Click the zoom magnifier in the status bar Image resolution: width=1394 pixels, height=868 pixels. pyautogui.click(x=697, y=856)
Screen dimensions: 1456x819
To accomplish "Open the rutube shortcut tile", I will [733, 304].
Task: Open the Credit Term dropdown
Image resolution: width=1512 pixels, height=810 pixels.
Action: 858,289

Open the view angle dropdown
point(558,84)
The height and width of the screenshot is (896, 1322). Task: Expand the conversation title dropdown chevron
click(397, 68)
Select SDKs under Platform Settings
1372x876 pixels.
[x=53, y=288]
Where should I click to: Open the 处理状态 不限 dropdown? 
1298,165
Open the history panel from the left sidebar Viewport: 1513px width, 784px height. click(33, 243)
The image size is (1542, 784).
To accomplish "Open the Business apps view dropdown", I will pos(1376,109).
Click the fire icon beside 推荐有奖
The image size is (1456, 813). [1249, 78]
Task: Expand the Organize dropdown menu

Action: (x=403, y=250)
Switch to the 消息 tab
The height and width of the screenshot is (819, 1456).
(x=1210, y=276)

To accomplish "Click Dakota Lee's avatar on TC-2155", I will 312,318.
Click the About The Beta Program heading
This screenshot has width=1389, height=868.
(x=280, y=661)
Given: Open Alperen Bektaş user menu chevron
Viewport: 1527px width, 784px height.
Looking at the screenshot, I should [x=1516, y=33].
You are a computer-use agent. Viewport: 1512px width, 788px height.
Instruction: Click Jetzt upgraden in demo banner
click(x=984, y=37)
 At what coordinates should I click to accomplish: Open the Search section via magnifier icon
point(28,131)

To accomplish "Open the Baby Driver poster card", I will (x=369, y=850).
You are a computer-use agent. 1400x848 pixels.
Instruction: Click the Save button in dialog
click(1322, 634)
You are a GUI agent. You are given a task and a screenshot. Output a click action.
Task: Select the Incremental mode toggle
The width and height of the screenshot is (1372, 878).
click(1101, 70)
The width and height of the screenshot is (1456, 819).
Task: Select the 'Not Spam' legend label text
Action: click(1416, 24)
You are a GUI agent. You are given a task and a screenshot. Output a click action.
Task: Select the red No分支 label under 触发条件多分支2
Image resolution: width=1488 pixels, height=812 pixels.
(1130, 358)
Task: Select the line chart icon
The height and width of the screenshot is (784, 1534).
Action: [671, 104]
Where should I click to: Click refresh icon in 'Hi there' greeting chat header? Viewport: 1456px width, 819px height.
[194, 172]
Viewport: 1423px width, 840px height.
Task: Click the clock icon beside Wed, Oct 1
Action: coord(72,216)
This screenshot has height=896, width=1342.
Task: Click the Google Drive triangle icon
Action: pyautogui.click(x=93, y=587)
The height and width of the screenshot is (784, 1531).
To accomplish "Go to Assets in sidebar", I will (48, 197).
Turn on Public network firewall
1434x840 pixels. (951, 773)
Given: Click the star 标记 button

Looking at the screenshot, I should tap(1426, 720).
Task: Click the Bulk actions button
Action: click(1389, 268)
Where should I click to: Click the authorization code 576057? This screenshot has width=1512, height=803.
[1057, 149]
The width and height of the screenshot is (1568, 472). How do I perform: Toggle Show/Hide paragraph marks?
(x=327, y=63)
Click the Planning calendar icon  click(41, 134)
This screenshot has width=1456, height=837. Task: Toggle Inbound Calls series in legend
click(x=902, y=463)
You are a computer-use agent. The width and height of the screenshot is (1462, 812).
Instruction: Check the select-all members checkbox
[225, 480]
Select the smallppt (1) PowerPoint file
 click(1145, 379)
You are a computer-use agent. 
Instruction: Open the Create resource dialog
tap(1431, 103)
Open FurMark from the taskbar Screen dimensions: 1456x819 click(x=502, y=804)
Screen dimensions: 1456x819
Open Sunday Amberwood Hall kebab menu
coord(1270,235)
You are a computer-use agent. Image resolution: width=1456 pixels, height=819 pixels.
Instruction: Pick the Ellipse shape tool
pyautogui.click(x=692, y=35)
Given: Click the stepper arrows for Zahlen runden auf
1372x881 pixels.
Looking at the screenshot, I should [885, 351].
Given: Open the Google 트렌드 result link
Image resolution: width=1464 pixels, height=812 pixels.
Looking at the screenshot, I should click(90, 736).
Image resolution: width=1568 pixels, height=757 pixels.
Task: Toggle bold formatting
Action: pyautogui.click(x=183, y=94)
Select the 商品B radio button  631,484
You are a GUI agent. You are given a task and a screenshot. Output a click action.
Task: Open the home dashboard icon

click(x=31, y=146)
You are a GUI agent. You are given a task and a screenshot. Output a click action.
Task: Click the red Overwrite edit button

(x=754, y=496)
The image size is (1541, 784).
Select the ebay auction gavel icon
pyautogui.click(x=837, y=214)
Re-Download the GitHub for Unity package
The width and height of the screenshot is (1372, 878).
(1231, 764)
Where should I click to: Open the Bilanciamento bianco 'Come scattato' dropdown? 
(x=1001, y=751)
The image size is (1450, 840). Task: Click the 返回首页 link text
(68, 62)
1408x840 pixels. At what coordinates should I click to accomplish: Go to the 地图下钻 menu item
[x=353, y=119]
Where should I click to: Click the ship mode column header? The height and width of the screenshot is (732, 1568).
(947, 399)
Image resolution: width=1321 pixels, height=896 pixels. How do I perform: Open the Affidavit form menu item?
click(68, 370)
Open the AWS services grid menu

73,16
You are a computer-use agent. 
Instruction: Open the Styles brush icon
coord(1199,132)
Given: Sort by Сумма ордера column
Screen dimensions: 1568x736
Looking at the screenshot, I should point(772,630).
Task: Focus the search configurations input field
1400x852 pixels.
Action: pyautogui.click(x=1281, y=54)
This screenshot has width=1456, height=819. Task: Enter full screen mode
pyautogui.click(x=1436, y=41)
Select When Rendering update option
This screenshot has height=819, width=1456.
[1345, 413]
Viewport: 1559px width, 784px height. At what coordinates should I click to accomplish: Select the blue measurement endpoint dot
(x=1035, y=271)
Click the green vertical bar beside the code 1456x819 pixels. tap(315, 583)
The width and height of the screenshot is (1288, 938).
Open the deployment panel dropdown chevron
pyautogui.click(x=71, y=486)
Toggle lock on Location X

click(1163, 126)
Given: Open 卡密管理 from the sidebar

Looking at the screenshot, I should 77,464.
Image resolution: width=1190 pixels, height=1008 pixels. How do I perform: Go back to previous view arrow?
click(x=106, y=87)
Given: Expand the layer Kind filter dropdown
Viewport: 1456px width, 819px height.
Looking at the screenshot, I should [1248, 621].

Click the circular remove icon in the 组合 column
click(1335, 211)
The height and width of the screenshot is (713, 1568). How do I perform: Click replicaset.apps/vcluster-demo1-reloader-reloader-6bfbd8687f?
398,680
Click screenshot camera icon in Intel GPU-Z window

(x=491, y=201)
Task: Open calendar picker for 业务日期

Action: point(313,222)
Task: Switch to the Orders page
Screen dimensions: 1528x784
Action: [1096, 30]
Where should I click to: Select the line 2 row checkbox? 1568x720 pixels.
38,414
..........
> [Problem to work on]
All of the entries above, written out exactly, make up the reply.

> [Expected answer]
Click the zoom magnifier in the status bar Image resolution: width=1394 pixels, height=868 pixels. pyautogui.click(x=697, y=856)
Screen dimensions: 1456x819
To accomplish "Open the rutube shortcut tile", I will [733, 304].
Task: Open the Credit Term dropdown
Image resolution: width=1512 pixels, height=810 pixels.
Action: 858,289

Open the view angle dropdown
point(558,84)
The height and width of the screenshot is (896, 1322). Task: Expand the conversation title dropdown chevron
click(397, 68)
Select SDKs under Platform Settings
1372x876 pixels.
[x=53, y=288]
Where should I click to: Open the 处理状态 不限 dropdown? 
1298,165
Open the history panel from the left sidebar Viewport: 1513px width, 784px height. click(33, 243)
The image size is (1542, 784).
To accomplish "Open the Business apps view dropdown", I will pos(1376,109).
Click the fire icon beside 推荐有奖
The image size is (1456, 813). [1249, 78]
Task: Expand the Organize dropdown menu

Action: (x=403, y=250)
Switch to the 消息 tab
The height and width of the screenshot is (819, 1456).
(x=1210, y=276)

To accomplish "Click Dakota Lee's avatar on TC-2155", I will 312,318.
Click the About The Beta Program heading
This screenshot has width=1389, height=868.
(x=280, y=661)
Given: Open Alperen Bektaş user menu chevron
Viewport: 1527px width, 784px height.
Looking at the screenshot, I should [x=1516, y=33].
You are a computer-use agent. Viewport: 1512px width, 788px height.
Instruction: Click Jetzt upgraden in demo banner
click(x=984, y=37)
 At what coordinates should I click to accomplish: Open the Search section via magnifier icon
point(28,131)

To accomplish "Open the Baby Driver poster card", I will (x=369, y=850).
You are a computer-use agent. 1400x848 pixels.
Instruction: Click the Save button in dialog
click(1322, 634)
You are a GUI agent. You are given a task and a screenshot. Output a click action.
Task: Select the Incremental mode toggle
The width and height of the screenshot is (1372, 878).
click(1101, 70)
The width and height of the screenshot is (1456, 819).
Task: Select the 'Not Spam' legend label text
Action: click(1416, 24)
You are a GUI agent. You are given a task and a screenshot. Output a click action.
Task: Select the red No分支 label under 触发条件多分支2
Image resolution: width=1488 pixels, height=812 pixels.
(1130, 358)
Task: Select the line chart icon
The height and width of the screenshot is (784, 1534).
Action: [671, 104]
Where should I click to: Click refresh icon in 'Hi there' greeting chat header? Viewport: 1456px width, 819px height.
[194, 172]
Viewport: 1423px width, 840px height.
Task: Click the clock icon beside Wed, Oct 1
Action: coord(72,216)
This screenshot has height=896, width=1342.
Task: Click the Google Drive triangle icon
Action: pyautogui.click(x=93, y=587)
The height and width of the screenshot is (784, 1531).
To accomplish "Go to Assets in sidebar", I will (48, 197).
Turn on Public network firewall
1434x840 pixels. (951, 773)
Given: Click the star 标记 button

Looking at the screenshot, I should tap(1426, 720).
Task: Click the Bulk actions button
Action: click(1389, 268)
Where should I click to: Click the authorization code 576057? This screenshot has width=1512, height=803.
[1057, 149]
The width and height of the screenshot is (1568, 472). How do I perform: Toggle Show/Hide paragraph marks?
(x=327, y=63)
Click the Planning calendar icon  click(41, 134)
This screenshot has width=1456, height=837. Task: Toggle Inbound Calls series in legend
click(x=902, y=463)
You are a computer-use agent. The width and height of the screenshot is (1462, 812).
Instruction: Check the select-all members checkbox
[225, 480]
Select the smallppt (1) PowerPoint file
 click(1145, 379)
You are a computer-use agent. 
Instruction: Open the Create resource dialog
tap(1431, 103)
Open FurMark from the taskbar Screen dimensions: 1456x819 click(x=502, y=804)
Screen dimensions: 1456x819
Open Sunday Amberwood Hall kebab menu
coord(1270,235)
You are a computer-use agent. Image resolution: width=1456 pixels, height=819 pixels.
Instruction: Pick the Ellipse shape tool
pyautogui.click(x=692, y=35)
Given: Click the stepper arrows for Zahlen runden auf
1372x881 pixels.
Looking at the screenshot, I should [885, 351].
Given: Open the Google 트렌드 result link
Image resolution: width=1464 pixels, height=812 pixels.
Looking at the screenshot, I should click(90, 736).
Image resolution: width=1568 pixels, height=757 pixels.
Task: Toggle bold formatting
Action: pyautogui.click(x=183, y=94)
Select the 商品B radio button  631,484
You are a GUI agent. You are given a task and a screenshot. Output a click action.
Task: Open the home dashboard icon

click(x=31, y=146)
You are a GUI agent. You are given a task and a screenshot. Output a click action.
Task: Click the red Overwrite edit button

(x=754, y=496)
The image size is (1541, 784).
Select the ebay auction gavel icon
pyautogui.click(x=837, y=214)
Re-Download the GitHub for Unity package
The width and height of the screenshot is (1372, 878).
(1231, 764)
Where should I click to: Open the Bilanciamento bianco 'Come scattato' dropdown? 
(x=1001, y=751)
The image size is (1450, 840). Task: Click the 返回首页 link text
(68, 62)
1408x840 pixels. At what coordinates should I click to accomplish: Go to the 地图下钻 menu item
[x=353, y=119]
Where should I click to: Click the ship mode column header? The height and width of the screenshot is (732, 1568).
(947, 399)
Image resolution: width=1321 pixels, height=896 pixels. How do I perform: Open the Affidavit form menu item?
click(68, 370)
Open the AWS services grid menu

73,16
You are a computer-use agent. 
Instruction: Open the Styles brush icon
coord(1199,132)
Given: Sort by Сумма ордера column
Screen dimensions: 1568x736
Looking at the screenshot, I should point(772,630).
Task: Focus the search configurations input field
1400x852 pixels.
Action: pyautogui.click(x=1281, y=54)
This screenshot has width=1456, height=819. Task: Enter full screen mode
pyautogui.click(x=1436, y=41)
Select When Rendering update option
This screenshot has height=819, width=1456.
[1345, 413]
Viewport: 1559px width, 784px height. At what coordinates should I click to accomplish: Select the blue measurement endpoint dot
(x=1035, y=271)
Click the green vertical bar beside the code 1456x819 pixels. tap(315, 583)
The width and height of the screenshot is (1288, 938).
Open the deployment panel dropdown chevron
pyautogui.click(x=71, y=486)
Toggle lock on Location X

click(1163, 126)
Given: Open 卡密管理 from the sidebar

Looking at the screenshot, I should 77,464.
Image resolution: width=1190 pixels, height=1008 pixels. How do I perform: Go back to previous view arrow?
click(x=106, y=87)
Given: Expand the layer Kind filter dropdown
Viewport: 1456px width, 819px height.
Looking at the screenshot, I should [1248, 621].

Click the circular remove icon in the 组合 column
click(1335, 211)
The height and width of the screenshot is (713, 1568). How do I perform: Click replicaset.apps/vcluster-demo1-reloader-reloader-6bfbd8687f?
398,680
Click screenshot camera icon in Intel GPU-Z window

(x=491, y=201)
Task: Open calendar picker for 业务日期

Action: point(313,222)
Task: Switch to the Orders page
Screen dimensions: 1528x784
Action: [1096, 30]
Where should I click to: Select the line 2 row checkbox? 1568x720 pixels.
38,414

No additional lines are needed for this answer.